If you see an error message similar to “Failed to open GeoIP location database”, then your database configuration is broken. You may need to rename or move your GeoIP database files.
Example
The following shows every FTP connection from hosts in Ohio, US:
event ftp_reply(c: connection, code: count, msg: string, cont_resp: bool)
{
local client = c$id$orig_h;
local loc = lookup_location(client);
if (loc?$region && loc$region == "OH" && loc?$country_code && loc$country_code == "US")
{
local city = loc?$city ? loc$city : "<unknown>";
print fmt("FTP Connection from:%s (%s,%s,%s)", client, city,
loc$region, loc$country_code);
}
}
Log Writers
Kafka
For exporting logs to Apache Kafka in a streaming fashion, the externally-maintained zeek-kafka package is a popular choice and easy to configure. It relies on librdkafka.

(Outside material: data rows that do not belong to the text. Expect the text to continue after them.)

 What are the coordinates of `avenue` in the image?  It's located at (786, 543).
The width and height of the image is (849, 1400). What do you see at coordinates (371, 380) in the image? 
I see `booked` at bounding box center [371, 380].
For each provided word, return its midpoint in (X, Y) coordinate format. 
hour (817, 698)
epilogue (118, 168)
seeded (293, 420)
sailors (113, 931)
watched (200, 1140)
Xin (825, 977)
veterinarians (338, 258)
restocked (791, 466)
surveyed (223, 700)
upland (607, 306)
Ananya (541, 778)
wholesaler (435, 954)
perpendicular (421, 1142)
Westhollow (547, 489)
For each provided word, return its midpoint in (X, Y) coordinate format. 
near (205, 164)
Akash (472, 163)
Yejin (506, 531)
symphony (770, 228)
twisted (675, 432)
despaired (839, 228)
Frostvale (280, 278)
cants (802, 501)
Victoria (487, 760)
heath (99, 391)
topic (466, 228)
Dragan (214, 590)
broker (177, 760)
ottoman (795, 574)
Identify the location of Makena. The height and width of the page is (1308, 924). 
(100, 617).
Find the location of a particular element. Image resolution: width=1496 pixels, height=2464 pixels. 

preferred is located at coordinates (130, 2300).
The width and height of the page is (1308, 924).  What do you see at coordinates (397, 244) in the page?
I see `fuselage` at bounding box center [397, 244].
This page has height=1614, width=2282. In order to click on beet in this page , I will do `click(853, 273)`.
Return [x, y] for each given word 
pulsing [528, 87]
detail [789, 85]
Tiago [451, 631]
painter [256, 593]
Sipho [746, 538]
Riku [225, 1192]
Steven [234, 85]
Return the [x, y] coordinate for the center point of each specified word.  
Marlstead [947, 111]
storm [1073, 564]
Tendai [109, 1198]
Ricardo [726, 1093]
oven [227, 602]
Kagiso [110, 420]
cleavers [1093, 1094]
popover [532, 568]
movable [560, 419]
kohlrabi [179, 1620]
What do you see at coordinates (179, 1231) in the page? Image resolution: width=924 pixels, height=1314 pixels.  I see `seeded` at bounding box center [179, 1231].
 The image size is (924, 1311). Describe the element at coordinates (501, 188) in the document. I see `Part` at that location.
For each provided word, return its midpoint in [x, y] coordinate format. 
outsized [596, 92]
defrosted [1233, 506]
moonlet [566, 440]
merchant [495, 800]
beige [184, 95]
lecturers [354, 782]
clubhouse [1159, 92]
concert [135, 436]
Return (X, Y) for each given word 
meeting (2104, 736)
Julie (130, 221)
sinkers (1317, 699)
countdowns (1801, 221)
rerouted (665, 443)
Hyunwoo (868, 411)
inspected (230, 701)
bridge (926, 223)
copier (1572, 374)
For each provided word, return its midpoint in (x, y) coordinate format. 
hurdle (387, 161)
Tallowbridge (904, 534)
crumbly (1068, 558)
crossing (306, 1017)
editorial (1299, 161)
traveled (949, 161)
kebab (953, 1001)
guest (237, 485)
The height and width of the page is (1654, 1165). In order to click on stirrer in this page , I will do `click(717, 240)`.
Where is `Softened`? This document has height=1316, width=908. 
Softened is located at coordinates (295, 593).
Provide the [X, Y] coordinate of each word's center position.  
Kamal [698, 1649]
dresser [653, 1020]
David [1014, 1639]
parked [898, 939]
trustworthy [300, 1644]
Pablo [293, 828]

redef Log::default_writer = Log::WRITER_KAFKAWRITER;
redef Kafka::kafka_conf += {
["metadata.broker.list"] = "192.168.0.1:9092"
};
Logging
JSON Streaming Logs
The externally-maintained json-streaming-logs package tailors Zeek
for use with log shippers like Filebeat or fluentd. It configures
additional log files prefixed with json_streaming_
, adds _path
and _write_ts
fields to log records and configures log rotation
appropriately.
If you do not use a logging archive and want to stream all logs away from the system where Zeek is running without leveraging Kafka, this package helps you with that.
Long Connections
Zeek logs connection entries into the conn.log
only upon termination
or due to expiration of inactivity timeouts. Depending on the protocol and
chosen timeout values this can significantly delay the appearance of a log
entry for a given connection. The delay may be up to an hour for lingering
SSH connections or connections where the final FIN or RST packets were missed.
The zeek-long-connections package alleviates this by creating a conn_long.log
log with the same format as conn.log
, but containing entries for connections
that have been existing for configurable intervals.
By default, the first entry for a connection is logged after 10mins. Depending on
the environment, this can be lowered as even a 10 minute delay may be significant
for detection purposes in streaming setup.
Profiling and Debugging
jemalloc profiling
For investigation of memory leaks or state-growth issues within Zeek, jemalloc’s profiling is invaluable. A package providing a bit support for configuring jemalloc’s profiling facilities is zeek-jemalloc-profiling.
Some general information about memory profiling exists in the Troubleshooting section.